The recipe calls for 4 garlic cloves, crushed, which I added. However, when I grabbed what I thought was the pepper to sprinkle over the squash slices, I accidentally grabbed garlic powder and sprinkled that over two of the slices before I realized my mistake. (In my defense, our pepper and garlic powder are from the same spice brand and the containers look very similar.)

Well, upon tasting the final product, my garlic loving family preferred the slices with the accidental garlic powder! We didn’t feel like the other slices took on as much or enough of the flavor from the smashed garlic cloves.

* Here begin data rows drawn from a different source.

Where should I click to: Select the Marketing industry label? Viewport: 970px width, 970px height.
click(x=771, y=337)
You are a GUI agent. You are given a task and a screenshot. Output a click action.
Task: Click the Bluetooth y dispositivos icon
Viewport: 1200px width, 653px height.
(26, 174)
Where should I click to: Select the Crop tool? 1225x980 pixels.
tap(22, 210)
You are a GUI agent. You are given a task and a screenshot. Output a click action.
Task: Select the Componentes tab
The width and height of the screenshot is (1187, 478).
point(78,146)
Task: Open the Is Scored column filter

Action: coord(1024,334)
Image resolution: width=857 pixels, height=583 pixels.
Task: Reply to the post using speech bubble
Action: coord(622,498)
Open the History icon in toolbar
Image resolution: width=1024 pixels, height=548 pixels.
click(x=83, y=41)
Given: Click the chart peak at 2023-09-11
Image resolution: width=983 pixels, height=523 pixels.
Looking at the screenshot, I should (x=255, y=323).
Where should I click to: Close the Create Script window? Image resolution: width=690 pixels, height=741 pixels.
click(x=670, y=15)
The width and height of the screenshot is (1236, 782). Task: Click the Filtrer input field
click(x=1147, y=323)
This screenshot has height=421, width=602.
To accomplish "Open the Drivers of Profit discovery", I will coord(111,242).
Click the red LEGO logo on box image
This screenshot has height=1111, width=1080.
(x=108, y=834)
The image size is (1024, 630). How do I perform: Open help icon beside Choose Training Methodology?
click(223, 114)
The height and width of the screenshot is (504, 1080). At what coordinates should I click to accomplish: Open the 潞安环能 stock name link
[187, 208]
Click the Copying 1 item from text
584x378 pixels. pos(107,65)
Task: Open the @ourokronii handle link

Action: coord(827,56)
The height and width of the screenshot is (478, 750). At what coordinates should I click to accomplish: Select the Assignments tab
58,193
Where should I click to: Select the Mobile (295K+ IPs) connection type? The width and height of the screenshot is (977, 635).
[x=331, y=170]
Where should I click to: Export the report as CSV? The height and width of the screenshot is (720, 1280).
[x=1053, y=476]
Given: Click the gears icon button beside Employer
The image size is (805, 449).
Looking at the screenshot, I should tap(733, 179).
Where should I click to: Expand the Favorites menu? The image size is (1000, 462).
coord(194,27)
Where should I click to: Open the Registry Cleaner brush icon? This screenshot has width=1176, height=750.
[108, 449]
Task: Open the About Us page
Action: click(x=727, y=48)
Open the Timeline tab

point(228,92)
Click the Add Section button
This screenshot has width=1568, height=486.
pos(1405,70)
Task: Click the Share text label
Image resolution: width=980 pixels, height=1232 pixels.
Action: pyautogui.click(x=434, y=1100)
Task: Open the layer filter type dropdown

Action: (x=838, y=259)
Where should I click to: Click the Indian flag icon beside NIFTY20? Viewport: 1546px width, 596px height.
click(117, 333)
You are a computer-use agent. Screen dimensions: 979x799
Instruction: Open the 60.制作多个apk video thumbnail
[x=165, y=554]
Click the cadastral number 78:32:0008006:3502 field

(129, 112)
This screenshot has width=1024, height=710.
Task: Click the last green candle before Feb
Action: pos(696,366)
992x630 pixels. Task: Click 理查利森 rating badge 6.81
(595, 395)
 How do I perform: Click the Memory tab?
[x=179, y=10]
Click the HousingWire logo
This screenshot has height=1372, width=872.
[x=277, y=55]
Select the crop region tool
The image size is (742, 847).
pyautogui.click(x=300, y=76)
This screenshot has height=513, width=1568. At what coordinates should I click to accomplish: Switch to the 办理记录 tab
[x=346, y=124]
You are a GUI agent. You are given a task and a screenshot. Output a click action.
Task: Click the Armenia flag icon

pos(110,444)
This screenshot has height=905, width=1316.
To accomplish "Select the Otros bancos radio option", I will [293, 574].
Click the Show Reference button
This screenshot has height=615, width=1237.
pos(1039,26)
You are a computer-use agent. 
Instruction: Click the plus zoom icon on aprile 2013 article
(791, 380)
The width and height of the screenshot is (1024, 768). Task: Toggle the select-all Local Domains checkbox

Thinking more about this, another alternative for a more intense garlic flavor would be to infuse the garlic into the melted butter. To do this, either smash the garlic as noted or finely chop it. Then, add the smashed/finely chopped cloves to your butter while you melt it. This will intensify the garlic flavor. Add the olive oil to the melted garlic butter and then brush it over the squash slices. Garlic paradise!

I always play with seasoning, this time I just did it accidentally. Oops!

Made to Impress−Roasted Butternut Squash

Get the recipe from: Creme de la Crumb

Let’s be honest. Creme de la Crumb’s Roasted Butternut Squash recipe is no harder to make than either the Twice Baked Butternut Squash or the Baked Garlic Butter Parmesan Butternut Squash. What propelled it into our Made to Impress category is the FLAVOR! That brown butter is a difference maker (more on that later).

So, if you’re looking for something Simple to Make AND Made to Impress, this is your recipe!

You’ll want to tuck this recipe away for your fall and winter holiday menus.

Roasted Butternut Squash

Because of the main course I was cooking, I ended up baking this almost all the way through and then pulling it out and letting it sit on top of my hot oven for a bit. I was trying to get the timing right to serve everything at once and needed about 10 additional minutes for the chicken I was making to catch up in the cooking process.

Which made me think about Thanksgiving. And Christmas. And how you could start this early and then either pop it on top of the oven to keep it warm for a bit,* or transfer it to a warming oven (being careful not to let it dry out).

*By “a bit,” I mean up to about 30 minutes if your oven is hot. You don’t want this sitting out for an extended period.

You could also cook the squash almost all the way through in the morning, hold it in the refrigerator, and finish cooking it closer to meal time. If you do pre-cook it, don’t forget to thoroughly reheat it and make sure it’s fork-tender. Either way, do NOT add the brown butter until you’ve rewarmed/finished cooking the squash and are ready to serve it.

Four Things to know about the Roasted Butternut Squash recipe:

  • Make sure to dice your squash evenly. Take your time and make sure your cubes are approximately the same size (the recipe calls for 1-inch cubes) so that they cook evenly. A few extra minutes here proves well worth your time.
  • Spread the squash in a single layer on the baking sheet. If you have clumps or piles of squash, it will cook unevenly.
  • Do NOT leave the stove while you cook the brown butter. Don’t even look away. It can go from luscious brown butter to ruined in a hot second.
  • Think about serving the brown butter on the side (more on that below).

Let’s talk brown butter. If you love butter as much as I do, this is the Holy Grail of butter. Cook it low and slow to caramelize it and bring out its nutty goodness. The result is very rich, but it elevates the flavor of whatever you add it to. Remember, this brown butter is reason we made this Roasted Butternut Squash our Made to Impress recipe.

For a tutorial on brown butter, click here.

Given the richness of the brown butter, I’ll make an argument for serving it on the side. I think it’s an absolutely necessary part of this recipe and wouldn’t serve the squash without it, but if you have people who aren’t huge fans of rich food (and this brown butter brings a delicious richness to this dish), you could let them add an amount of their choosing.

Think of brown butter like pancake syrup. Some people just kiss their pancakes with syrup while others drown them. Same with this recipe. Some people may just want a taste of the brown butter while others will want ALL the brown butter.

Speaking of pancakes, brown butter would be delicious on those…I’m off to make pancakes!